* What you need to do:
The result should be the lines from the one holding "The width and" to the end of the records below, repeated exactly. No pictures.

* Entries provided:

---+---

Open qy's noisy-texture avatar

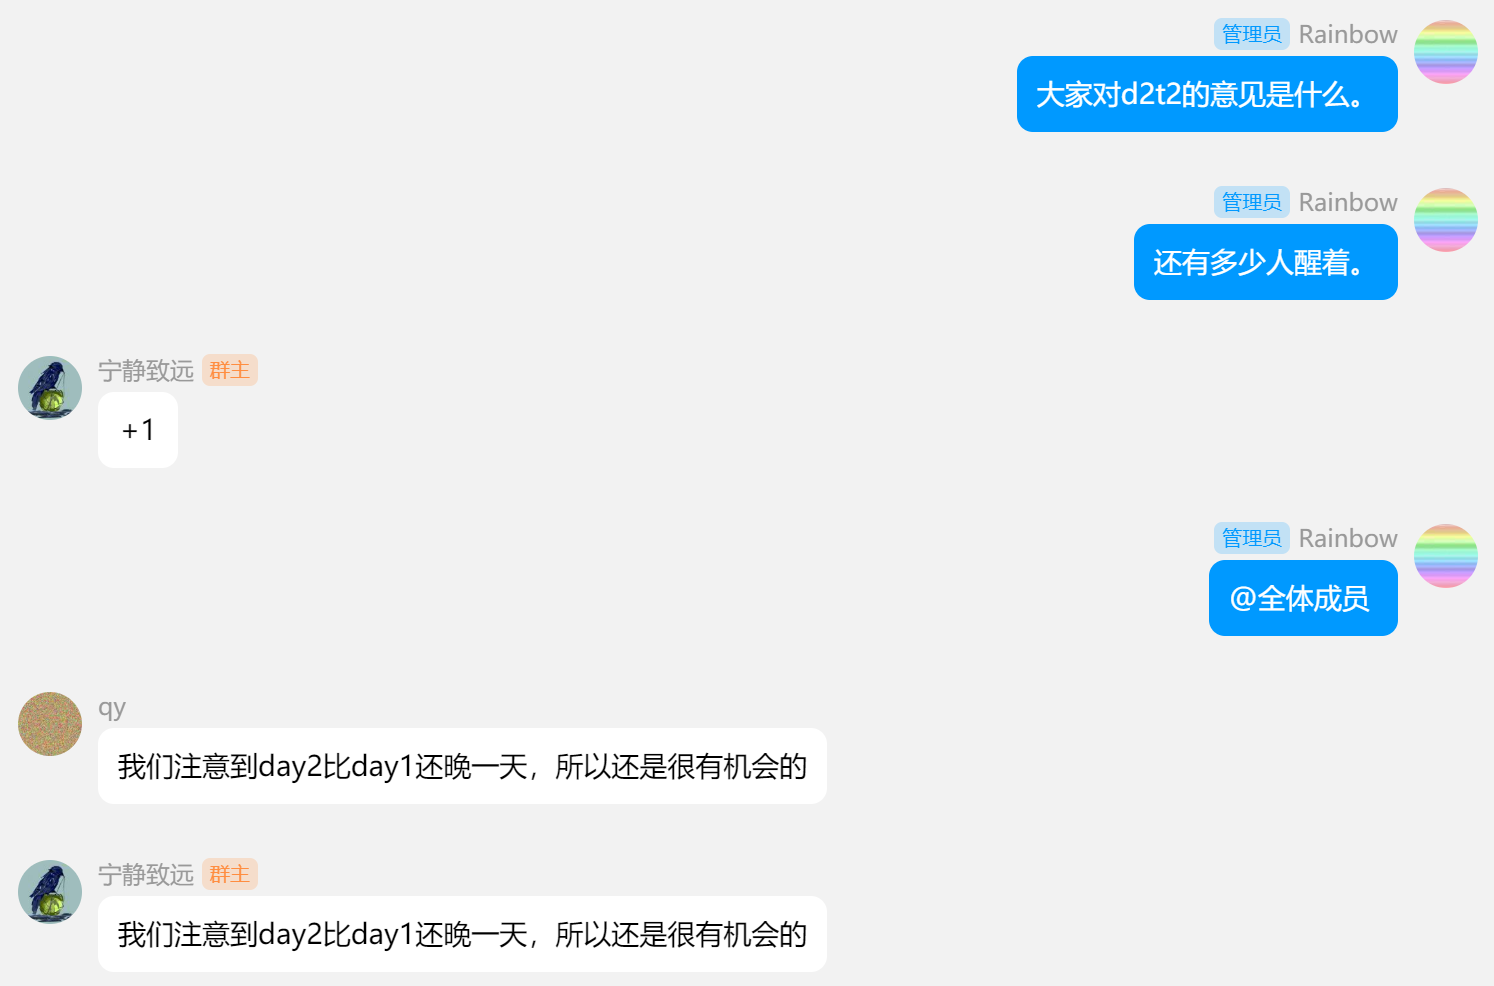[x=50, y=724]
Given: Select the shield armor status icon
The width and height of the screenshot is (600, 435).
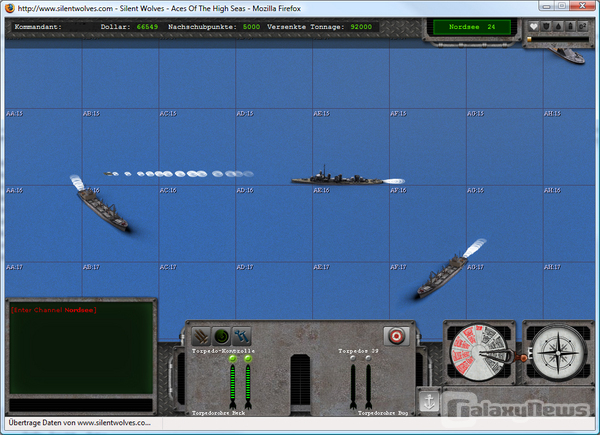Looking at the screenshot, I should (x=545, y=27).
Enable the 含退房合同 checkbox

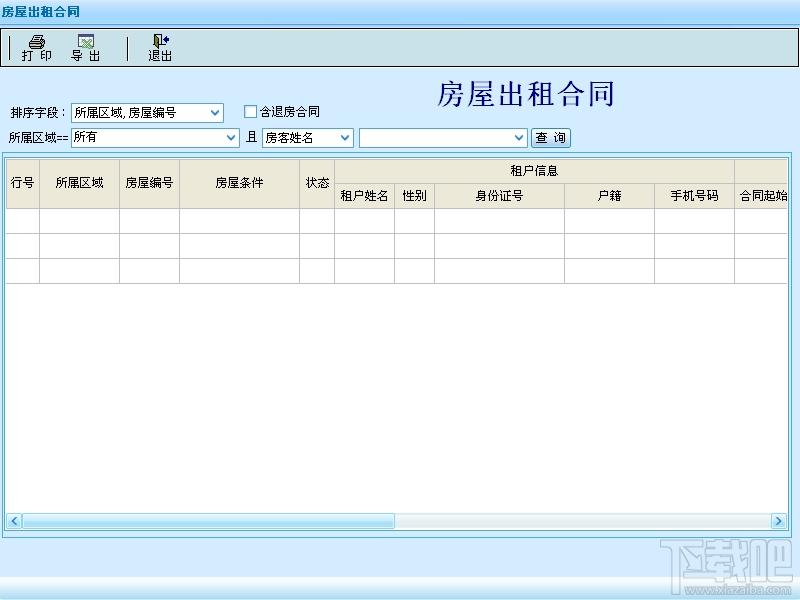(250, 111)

---+---

* Task result:
The width and height of the screenshot is (600, 435).
Looking at the screenshot, I should (x=545, y=27).
Enable the 含退房合同 checkbox

(250, 111)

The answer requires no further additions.